Discussion in 'Options' started by turkeyneck, Oct 29, 2012.

  1. Does it mean all options will decrease by 1 day or 2 days worth of theta if the market reopens on Tue or Wed respectively?

    How would that work out for the weeklys if the market stays closed for the entire week from an extraordinary event like this? Does it mean they'll all expire worthless?
  2. Yeah, if they're OTM as of the last trading day. We all knew a major storm was going to impact NYC. Nobody "sets" decay. Vols will actually rise as theta will not reflect 5-days decay (if opening Wed) as they took a lot of vol out before the close on Friday.

    < Long $8k thetas.
  3. Confused. +theta is always -vega.... im confused how vol will rise with less days of trading....less days of trading equals a subtraction of time from premium... less time less probability of options going into the money less.. How do vols increase?
  4. No it's not. Long calendars are long vega (atm, >20delta), but that's not what I am referring to. I am suggesting that weekly vols will actually rise from Friday's close to the opening print on x (day we open op exchanges), but theta will still exceed gains from the slight vol-boost. Analogous to a rally in from month vol into earnings even if the straddle drops in prem (theta > vega).
  5. I get it... ..... But why do you think or why is vol going to increase?
  6. lol because the mkt rarely takes out full modeled decay on non-trading days; plus the mkt anticipated the impact on volume and vola from the storm on Friday.
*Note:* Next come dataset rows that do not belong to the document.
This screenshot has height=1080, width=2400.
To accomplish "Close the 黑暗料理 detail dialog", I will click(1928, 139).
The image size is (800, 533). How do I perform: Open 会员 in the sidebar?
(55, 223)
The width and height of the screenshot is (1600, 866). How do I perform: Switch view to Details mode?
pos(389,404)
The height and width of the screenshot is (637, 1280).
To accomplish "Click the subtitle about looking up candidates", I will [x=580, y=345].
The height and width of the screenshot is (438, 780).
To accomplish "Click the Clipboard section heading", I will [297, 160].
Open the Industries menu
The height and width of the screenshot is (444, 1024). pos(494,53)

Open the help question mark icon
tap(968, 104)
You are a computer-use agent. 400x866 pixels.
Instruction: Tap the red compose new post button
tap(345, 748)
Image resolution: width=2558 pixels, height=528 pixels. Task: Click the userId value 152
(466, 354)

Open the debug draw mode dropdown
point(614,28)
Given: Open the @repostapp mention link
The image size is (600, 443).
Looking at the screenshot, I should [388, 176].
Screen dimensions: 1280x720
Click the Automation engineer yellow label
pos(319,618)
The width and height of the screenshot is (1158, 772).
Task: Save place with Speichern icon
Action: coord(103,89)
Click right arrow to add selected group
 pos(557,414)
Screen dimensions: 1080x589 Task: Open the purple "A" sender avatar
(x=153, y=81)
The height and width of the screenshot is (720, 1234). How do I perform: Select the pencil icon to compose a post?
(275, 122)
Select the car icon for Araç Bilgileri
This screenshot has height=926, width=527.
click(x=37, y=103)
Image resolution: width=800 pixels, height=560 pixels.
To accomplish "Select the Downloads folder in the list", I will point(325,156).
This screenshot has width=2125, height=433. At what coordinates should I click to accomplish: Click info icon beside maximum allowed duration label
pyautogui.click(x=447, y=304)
  7. I feel a little backed up myself with orders if there are gonna be less trading days.... ha

  8. My guess is that the prices of options - including OTM - would remain frozen, and when the markets open the positions closed at that price.

    No way would the options have time decay for an entire week and expire worthless while the market remained closed.

  9. I think time decay continues, just like on weekends and holidays.
    This is an example of why they say trading options is risky.
    And why trading options using excessive leverage is even more risky.
    It's not like no one knew a huge storm was coming last Friday, when the market was still open.
    If they decide to manipulate theta, can that open them to a potential lawsuit?
    Afterall, if they halt theta, it helps some but hurts others.
    Thus, theta continues and picks up where it normally would when the market opens.
  10. heech


    Nobody needs to "manipulate" theta or vega or any other parameter. Common mistake is to think of these parameters as inputs that can be manipulated... they're outputs, you calculate them based on what options are currently priced at.

    So, how are options priced?

    Market-makers aren't going to take a speculative position to push option prices anywhere. Just like is the case with any other security, there will be natural supply and demand. IMO, barring some other major event... there's no way buyers of options will pay as much for an option this Wednesday (for example) as they would've paid last Friday. Prices will certainly have dropped.

    Atticus is saying that if you look at the implied vola calculation (output! not input!), they will likely go up (as in, option prices won't drop *as much* as you'd expect from a loss of 5 calendar days).